Several limitations of our present study should be noted. First, our findings are limited to a relatively small number of patients at a single dialysis center and thus may not have enough statistical power. However, most of the results are comparable to those from prior clinical studies. Second, we defined PEW according to ISRNM simplified criteria consisting of the following four categories: lower BMI (< 23 kg/m2), sCr/BSA, Alb, and nPNA. Therefore, most of the sarcopenic obesity patients did not meet the BMI criteria, which might have led to a lower prevalence of PEW in the sarcopenic obesity patients. Third, skeletal muscle mass and fat mass were evaluated by BIA after a midweek dialysis session. These estimated skeletal muscle mass or fat mass measurements can be affected by fluid status or hydration status. However, most patients received optimal fluid management and completed the appropriate dialysis sessions.
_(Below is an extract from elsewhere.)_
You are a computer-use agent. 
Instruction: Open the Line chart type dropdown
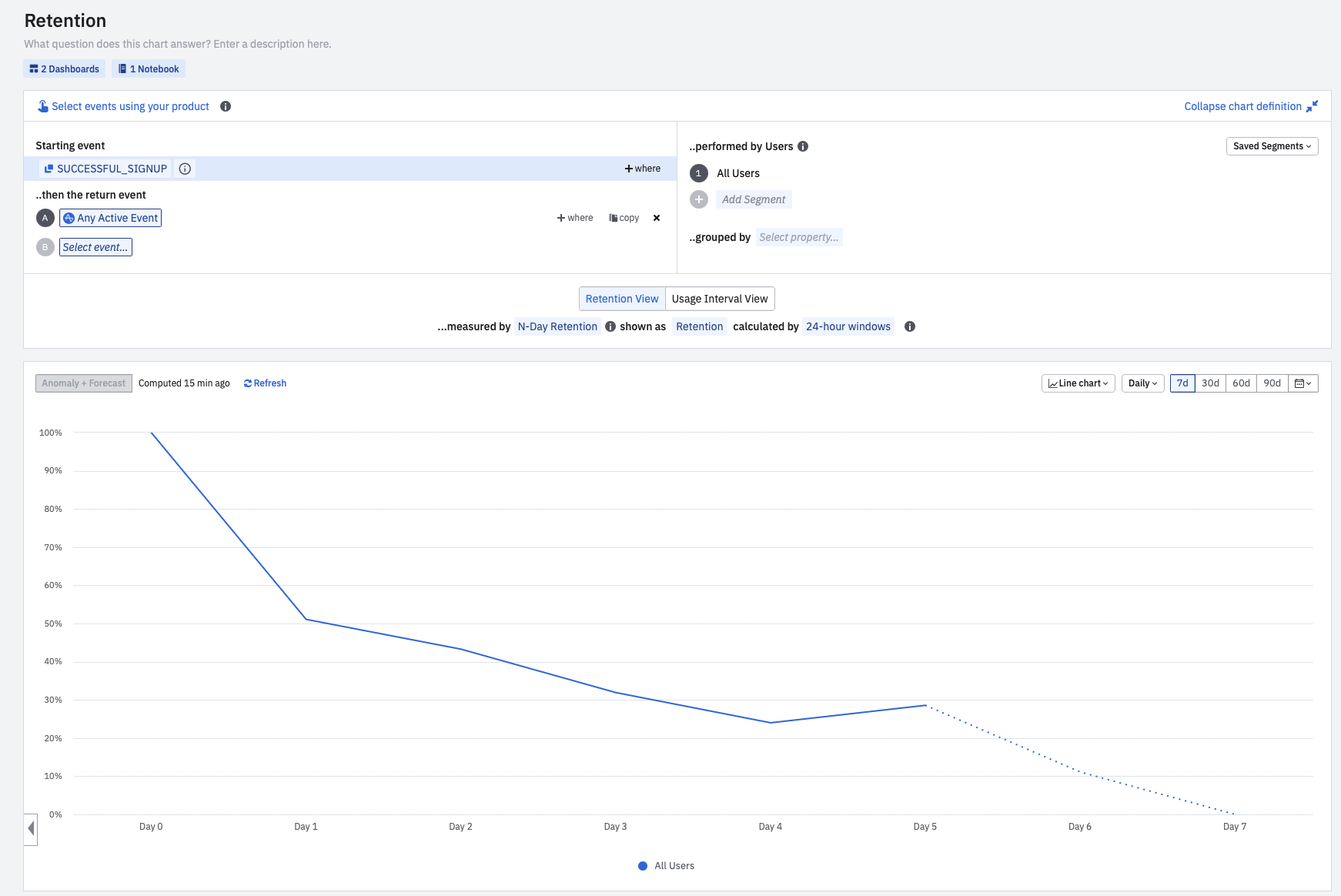1078,383
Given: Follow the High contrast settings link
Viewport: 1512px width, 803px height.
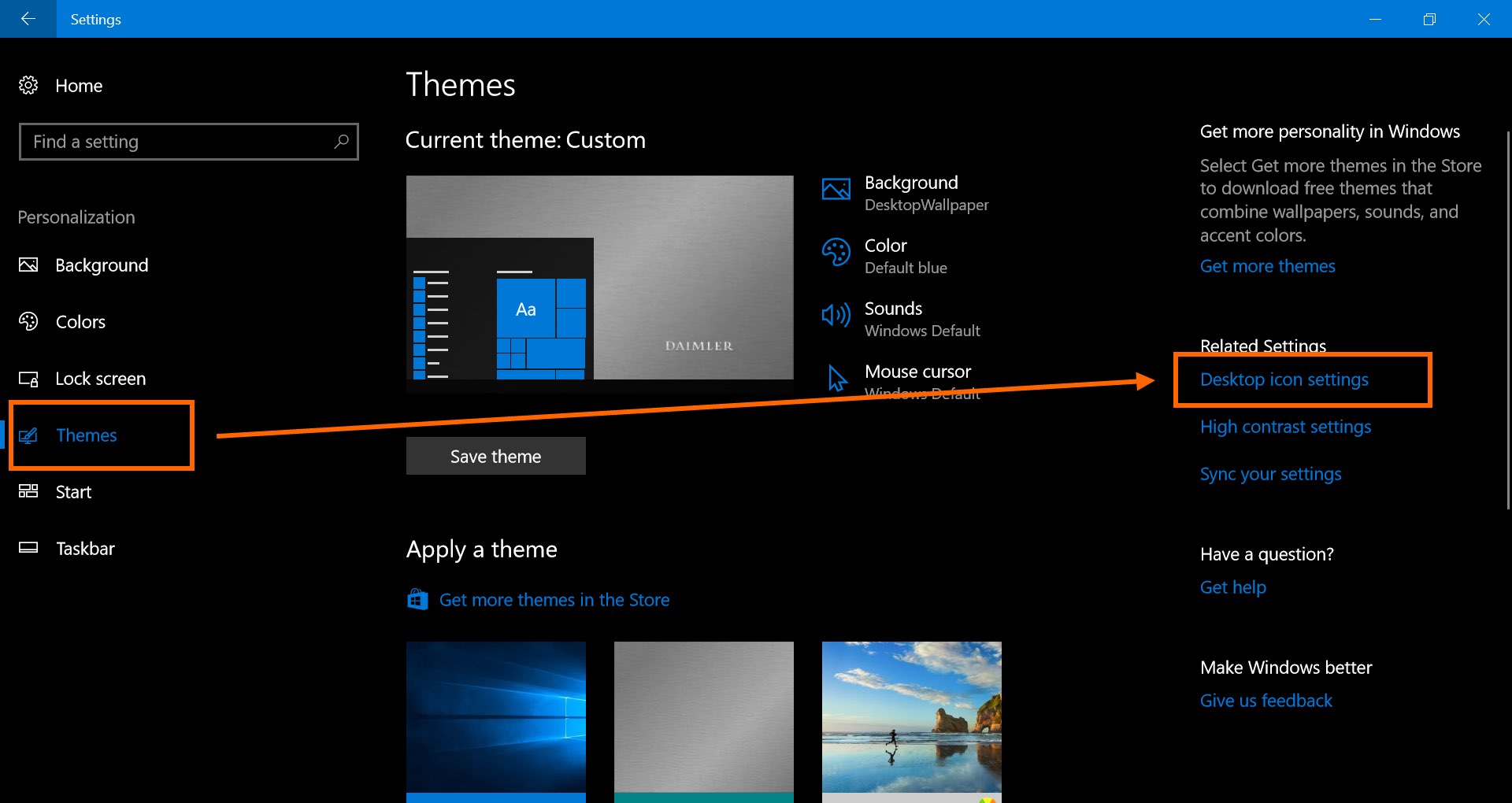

Fourth, it has become apparent in recent studies that PEW can be induced by inflammatory processes in hemodialysis patients. However, the present study unfortunately could not assess the specific inflammatory markers such as tumor necrosis factor α (TNF-α) and interleukin 6 (interleukin-6). It remains unclear whether inflammatory status in hemodialysis patients with sarcopenic obesity; further studies are therefore needed to assess this result.

Conclusion

Sarcopenic obesity was closely associated with frailty compared with the normal condition in HD patients. However, sarcopenic obesity was not associated with a higher likelihood of PEW.